┌──

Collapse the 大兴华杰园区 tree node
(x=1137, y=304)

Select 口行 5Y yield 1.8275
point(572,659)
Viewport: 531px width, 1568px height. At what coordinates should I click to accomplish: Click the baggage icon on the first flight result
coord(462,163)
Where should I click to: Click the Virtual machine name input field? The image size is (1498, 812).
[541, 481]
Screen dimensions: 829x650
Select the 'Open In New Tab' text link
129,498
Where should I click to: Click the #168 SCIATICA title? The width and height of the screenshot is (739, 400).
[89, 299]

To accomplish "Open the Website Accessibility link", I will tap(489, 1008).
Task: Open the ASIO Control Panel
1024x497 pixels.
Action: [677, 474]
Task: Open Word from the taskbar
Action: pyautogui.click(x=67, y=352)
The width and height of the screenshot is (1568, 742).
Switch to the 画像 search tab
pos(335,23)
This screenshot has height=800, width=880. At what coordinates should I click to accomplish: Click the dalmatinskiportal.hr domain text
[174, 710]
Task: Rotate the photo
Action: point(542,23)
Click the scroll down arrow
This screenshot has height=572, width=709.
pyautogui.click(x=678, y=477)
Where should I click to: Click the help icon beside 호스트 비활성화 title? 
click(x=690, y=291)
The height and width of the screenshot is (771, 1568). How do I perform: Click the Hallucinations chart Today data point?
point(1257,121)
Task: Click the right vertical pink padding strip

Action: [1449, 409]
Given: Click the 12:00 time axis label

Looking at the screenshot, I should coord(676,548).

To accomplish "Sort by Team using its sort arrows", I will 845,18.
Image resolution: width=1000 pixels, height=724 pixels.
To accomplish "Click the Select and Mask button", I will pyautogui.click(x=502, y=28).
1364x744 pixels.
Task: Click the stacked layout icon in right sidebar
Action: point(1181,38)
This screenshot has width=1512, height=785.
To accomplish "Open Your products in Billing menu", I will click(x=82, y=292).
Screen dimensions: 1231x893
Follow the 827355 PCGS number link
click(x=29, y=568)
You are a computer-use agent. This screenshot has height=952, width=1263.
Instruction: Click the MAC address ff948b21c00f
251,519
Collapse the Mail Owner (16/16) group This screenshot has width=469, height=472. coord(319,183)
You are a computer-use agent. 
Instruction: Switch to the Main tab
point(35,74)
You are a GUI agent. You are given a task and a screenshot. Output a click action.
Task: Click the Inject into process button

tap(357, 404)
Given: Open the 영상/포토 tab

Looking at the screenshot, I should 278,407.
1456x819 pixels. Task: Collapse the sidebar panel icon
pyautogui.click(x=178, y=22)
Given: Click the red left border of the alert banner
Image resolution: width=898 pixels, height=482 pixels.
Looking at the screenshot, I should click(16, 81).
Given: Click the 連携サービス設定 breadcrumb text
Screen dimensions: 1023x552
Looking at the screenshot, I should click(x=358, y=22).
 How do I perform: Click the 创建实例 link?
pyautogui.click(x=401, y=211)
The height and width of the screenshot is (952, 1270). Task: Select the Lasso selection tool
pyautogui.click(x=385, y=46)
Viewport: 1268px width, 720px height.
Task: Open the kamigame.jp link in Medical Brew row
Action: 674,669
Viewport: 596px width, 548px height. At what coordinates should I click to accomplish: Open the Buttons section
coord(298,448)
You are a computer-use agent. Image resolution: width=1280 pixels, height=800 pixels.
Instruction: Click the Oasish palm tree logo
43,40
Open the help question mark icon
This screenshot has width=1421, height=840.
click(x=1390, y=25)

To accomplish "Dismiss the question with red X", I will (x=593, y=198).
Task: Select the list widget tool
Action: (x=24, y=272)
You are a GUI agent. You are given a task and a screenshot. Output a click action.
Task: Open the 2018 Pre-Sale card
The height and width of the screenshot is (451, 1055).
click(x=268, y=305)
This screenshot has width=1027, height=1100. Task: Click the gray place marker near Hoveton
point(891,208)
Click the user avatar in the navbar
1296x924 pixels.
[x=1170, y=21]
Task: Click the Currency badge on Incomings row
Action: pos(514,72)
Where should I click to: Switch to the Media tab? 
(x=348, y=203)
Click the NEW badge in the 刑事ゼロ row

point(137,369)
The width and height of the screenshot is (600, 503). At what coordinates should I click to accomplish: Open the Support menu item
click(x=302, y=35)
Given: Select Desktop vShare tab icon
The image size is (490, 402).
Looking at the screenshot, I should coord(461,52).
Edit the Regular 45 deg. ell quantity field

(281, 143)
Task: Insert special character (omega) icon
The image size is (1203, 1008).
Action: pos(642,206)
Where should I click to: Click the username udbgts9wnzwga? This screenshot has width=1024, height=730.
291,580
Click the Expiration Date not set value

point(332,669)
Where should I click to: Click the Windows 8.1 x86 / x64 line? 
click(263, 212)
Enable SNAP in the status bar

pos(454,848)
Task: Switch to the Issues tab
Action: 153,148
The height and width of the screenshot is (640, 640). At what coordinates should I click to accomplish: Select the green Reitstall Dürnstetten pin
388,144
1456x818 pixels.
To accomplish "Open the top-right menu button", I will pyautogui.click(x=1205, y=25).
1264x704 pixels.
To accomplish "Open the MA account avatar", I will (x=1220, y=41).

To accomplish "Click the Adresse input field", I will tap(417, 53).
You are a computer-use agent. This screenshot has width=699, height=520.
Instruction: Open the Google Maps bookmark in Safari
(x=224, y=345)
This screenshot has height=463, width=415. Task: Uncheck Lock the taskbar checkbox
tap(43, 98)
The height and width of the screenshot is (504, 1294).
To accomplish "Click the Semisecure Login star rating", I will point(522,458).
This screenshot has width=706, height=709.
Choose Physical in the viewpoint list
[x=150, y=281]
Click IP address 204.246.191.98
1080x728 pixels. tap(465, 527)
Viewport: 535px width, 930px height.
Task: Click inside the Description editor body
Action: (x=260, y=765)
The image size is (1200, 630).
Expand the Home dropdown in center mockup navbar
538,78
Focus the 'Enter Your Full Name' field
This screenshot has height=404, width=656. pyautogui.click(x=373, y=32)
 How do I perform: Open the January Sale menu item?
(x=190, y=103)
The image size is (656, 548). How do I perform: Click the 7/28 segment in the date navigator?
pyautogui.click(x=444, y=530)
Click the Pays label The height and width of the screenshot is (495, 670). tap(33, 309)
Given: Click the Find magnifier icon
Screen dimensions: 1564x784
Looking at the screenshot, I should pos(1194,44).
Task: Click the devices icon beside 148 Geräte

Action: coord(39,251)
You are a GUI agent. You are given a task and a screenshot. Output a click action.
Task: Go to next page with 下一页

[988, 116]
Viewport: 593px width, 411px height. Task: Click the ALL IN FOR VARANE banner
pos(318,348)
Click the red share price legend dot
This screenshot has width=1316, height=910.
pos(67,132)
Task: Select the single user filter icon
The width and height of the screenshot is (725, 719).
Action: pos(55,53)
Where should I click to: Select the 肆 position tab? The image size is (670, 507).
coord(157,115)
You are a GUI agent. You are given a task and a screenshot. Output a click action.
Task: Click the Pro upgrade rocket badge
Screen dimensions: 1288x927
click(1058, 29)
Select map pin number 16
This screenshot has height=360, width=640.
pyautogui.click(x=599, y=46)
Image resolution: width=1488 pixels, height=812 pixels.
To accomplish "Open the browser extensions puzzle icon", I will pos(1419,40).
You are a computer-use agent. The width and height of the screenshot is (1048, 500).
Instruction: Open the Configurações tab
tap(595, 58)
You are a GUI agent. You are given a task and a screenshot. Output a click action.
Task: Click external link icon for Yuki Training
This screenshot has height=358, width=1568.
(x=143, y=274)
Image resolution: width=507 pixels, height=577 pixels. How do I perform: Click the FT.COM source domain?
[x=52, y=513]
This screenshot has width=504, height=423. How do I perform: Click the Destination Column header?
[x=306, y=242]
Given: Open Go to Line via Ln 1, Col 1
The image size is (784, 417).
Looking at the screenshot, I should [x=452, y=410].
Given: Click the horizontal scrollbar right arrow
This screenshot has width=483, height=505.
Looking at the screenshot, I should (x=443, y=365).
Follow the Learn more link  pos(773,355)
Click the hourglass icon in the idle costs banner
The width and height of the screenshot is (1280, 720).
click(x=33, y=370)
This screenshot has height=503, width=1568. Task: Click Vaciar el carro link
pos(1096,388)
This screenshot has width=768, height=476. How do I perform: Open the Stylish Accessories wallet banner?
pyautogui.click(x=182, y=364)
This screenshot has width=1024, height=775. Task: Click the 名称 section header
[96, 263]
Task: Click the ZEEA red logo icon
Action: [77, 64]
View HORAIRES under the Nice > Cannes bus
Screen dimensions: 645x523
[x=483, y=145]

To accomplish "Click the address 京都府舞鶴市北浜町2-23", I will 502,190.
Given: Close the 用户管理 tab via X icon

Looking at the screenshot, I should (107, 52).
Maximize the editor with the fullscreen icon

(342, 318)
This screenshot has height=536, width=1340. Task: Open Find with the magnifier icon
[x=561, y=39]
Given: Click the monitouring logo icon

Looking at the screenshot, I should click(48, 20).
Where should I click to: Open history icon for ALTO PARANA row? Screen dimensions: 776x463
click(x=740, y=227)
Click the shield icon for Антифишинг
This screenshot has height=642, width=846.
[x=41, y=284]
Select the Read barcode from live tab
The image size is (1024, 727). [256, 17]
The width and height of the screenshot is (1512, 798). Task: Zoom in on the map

└──

**What is expected:** Every line of the listing that includes the word "avatar" must be copied.

**Response area:**
Click the user avatar in the navbar
To accomplish "Open the MA account avatar", I will (x=1220, y=41).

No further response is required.